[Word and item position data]
----------------------------------------

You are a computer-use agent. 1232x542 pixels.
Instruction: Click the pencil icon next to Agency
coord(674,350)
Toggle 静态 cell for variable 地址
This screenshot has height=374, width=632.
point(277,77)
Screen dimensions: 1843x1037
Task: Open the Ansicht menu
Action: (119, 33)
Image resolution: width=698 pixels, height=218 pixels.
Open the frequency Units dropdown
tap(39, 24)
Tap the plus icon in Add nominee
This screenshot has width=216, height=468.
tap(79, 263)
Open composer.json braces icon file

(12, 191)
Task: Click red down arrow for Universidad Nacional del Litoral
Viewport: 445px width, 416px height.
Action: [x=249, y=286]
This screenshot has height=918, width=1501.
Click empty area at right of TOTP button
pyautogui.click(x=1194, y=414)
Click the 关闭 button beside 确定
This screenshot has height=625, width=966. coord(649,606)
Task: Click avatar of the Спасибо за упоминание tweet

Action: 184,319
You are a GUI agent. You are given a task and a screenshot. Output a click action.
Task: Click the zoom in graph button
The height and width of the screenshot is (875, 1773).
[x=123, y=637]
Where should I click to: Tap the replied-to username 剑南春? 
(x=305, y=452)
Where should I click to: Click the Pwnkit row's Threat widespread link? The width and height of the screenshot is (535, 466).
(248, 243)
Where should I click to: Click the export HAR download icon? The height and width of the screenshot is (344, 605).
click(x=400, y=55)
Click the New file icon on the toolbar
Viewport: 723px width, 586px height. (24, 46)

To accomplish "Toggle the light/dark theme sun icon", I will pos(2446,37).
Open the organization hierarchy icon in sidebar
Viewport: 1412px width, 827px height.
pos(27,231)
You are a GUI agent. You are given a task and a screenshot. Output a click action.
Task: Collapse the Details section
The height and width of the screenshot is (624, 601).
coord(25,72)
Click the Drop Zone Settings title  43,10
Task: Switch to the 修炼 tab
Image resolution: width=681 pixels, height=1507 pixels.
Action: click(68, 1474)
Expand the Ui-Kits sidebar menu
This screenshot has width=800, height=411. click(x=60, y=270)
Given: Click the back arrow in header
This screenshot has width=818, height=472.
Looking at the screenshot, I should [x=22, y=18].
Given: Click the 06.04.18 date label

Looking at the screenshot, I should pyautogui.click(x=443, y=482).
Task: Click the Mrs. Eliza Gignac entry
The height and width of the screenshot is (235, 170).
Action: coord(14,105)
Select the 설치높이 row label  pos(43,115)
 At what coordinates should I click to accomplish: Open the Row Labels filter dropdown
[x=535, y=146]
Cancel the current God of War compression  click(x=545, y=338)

----------------------------------------

[Your task]
Please update the entries above by replacing "GUI agent" with "screen agent" wherever it occurs, leaving everything else unchanged.

[Solution to this exercise]
You are a computer-use agent. 1232x542 pixels.
Instruction: Click the pencil icon next to Agency
coord(674,350)
Toggle 静态 cell for variable 地址
This screenshot has height=374, width=632.
point(277,77)
Screen dimensions: 1843x1037
Task: Open the Ansicht menu
Action: (119, 33)
Image resolution: width=698 pixels, height=218 pixels.
Open the frequency Units dropdown
tap(39, 24)
Tap the plus icon in Add nominee
This screenshot has width=216, height=468.
tap(79, 263)
Open composer.json braces icon file

(12, 191)
Task: Click red down arrow for Universidad Nacional del Litoral
Viewport: 445px width, 416px height.
Action: [x=249, y=286]
This screenshot has height=918, width=1501.
Click empty area at right of TOTP button
pyautogui.click(x=1194, y=414)
Click the 关闭 button beside 确定
This screenshot has height=625, width=966. coord(649,606)
Task: Click avatar of the Спасибо за упоминание tweet

Action: 184,319
You are a screen agent. You are given a task and a screenshot. Output a click action.
Task: Click the zoom in graph button
The height and width of the screenshot is (875, 1773).
[x=123, y=637]
Where should I click to: Tap the replied-to username 剑南春? 
(x=305, y=452)
Where should I click to: Click the Pwnkit row's Threat widespread link? The width and height of the screenshot is (535, 466).
(248, 243)
Where should I click to: Click the export HAR download icon? The height and width of the screenshot is (344, 605).
click(x=400, y=55)
Click the New file icon on the toolbar
Viewport: 723px width, 586px height. (24, 46)

To accomplish "Toggle the light/dark theme sun icon", I will pos(2446,37).
Open the organization hierarchy icon in sidebar
Viewport: 1412px width, 827px height.
pos(27,231)
You are a screen agent. You are given a task and a screenshot. Output a click action.
Task: Collapse the Details section
The height and width of the screenshot is (624, 601).
coord(25,72)
Click the Drop Zone Settings title  43,10
Task: Switch to the 修炼 tab
Image resolution: width=681 pixels, height=1507 pixels.
Action: click(68, 1474)
Expand the Ui-Kits sidebar menu
This screenshot has width=800, height=411. click(x=60, y=270)
Given: Click the back arrow in header
This screenshot has width=818, height=472.
Looking at the screenshot, I should [x=22, y=18].
Given: Click the 06.04.18 date label

Looking at the screenshot, I should pyautogui.click(x=443, y=482).
Task: Click the Mrs. Eliza Gignac entry
The height and width of the screenshot is (235, 170).
Action: coord(14,105)
Select the 설치높이 row label  pos(43,115)
 At what coordinates should I click to accomplish: Open the Row Labels filter dropdown
[x=535, y=146]
Cancel the current God of War compression  click(x=545, y=338)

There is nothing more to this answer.